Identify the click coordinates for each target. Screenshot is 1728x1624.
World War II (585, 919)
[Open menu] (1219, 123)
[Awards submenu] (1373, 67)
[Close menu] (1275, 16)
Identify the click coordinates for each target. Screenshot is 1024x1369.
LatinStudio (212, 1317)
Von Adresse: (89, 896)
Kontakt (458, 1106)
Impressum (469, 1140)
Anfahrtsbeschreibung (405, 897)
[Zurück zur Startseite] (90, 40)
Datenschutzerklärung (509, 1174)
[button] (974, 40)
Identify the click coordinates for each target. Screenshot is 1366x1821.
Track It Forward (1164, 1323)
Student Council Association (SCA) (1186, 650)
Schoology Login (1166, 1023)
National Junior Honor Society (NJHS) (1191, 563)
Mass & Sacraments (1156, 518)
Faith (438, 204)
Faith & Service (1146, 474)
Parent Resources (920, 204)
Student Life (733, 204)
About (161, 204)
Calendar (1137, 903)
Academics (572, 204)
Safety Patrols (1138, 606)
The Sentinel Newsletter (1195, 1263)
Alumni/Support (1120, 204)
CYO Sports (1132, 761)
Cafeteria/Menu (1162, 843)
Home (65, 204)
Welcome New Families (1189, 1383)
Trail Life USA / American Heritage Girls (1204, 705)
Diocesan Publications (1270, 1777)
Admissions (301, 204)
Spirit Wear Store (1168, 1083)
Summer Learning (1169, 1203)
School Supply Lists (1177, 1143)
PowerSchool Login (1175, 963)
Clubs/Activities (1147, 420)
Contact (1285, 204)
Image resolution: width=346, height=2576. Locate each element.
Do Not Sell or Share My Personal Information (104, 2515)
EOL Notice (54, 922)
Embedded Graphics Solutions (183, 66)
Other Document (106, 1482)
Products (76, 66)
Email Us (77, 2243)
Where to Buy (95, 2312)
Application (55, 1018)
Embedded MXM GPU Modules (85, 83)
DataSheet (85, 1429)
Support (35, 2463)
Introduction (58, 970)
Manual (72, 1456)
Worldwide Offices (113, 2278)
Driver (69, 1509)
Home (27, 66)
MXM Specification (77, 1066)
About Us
• • • • •
◆ TASK BRIEF
Everything in the material above should be output exactly.

◆ WORKED SOLUTION
Identify the click coordinates for each target. Screenshot is 1728x1624.
World War II (585, 919)
[Open menu] (1219, 123)
[Awards submenu] (1373, 67)
[Close menu] (1275, 16)
Identify the click coordinates for each target. Screenshot is 1024x1369.
LatinStudio (212, 1317)
Von Adresse: (89, 896)
Kontakt (458, 1106)
Impressum (469, 1140)
Anfahrtsbeschreibung (405, 897)
[Zurück zur Startseite] (90, 40)
Datenschutzerklärung (509, 1174)
[button] (974, 40)
Identify the click coordinates for each target. Screenshot is 1366x1821.
Track It Forward (1164, 1323)
Student Council Association (SCA) (1186, 650)
Schoology Login (1166, 1023)
National Junior Honor Society (NJHS) (1191, 563)
Mass & Sacraments (1156, 518)
Faith (438, 204)
Faith & Service (1146, 474)
Parent Resources (920, 204)
Student Life (733, 204)
About (161, 204)
Calendar (1137, 903)
Academics (572, 204)
Safety Patrols (1138, 606)
The Sentinel Newsletter (1195, 1263)
Alumni/Support (1120, 204)
CYO Sports (1132, 761)
Cafeteria/Menu (1162, 843)
Home (65, 204)
Welcome New Families (1189, 1383)
Trail Life USA / American Heritage Girls (1204, 705)
Diocesan Publications (1270, 1777)
Admissions (301, 204)
Spirit Wear Store (1168, 1083)
Summer Learning (1169, 1203)
School Supply Lists (1177, 1143)
PowerSchool Login (1175, 963)
Clubs/Activities (1147, 420)
Contact (1285, 204)
Image resolution: width=346, height=2576. Locate each element.
Do Not Sell or Share My Personal Information (104, 2515)
EOL Notice (54, 922)
Embedded Graphics Solutions (183, 66)
Other Document (106, 1482)
Products (76, 66)
Email Us (77, 2243)
Where to Buy (95, 2312)
Application (55, 1018)
Embedded MXM GPU Modules (85, 83)
DataSheet (85, 1429)
Support (35, 2463)
Introduction (58, 970)
Manual (72, 1456)
Worldwide Offices (113, 2278)
Driver (69, 1509)
Home (27, 66)
MXM Specification (77, 1066)
About Us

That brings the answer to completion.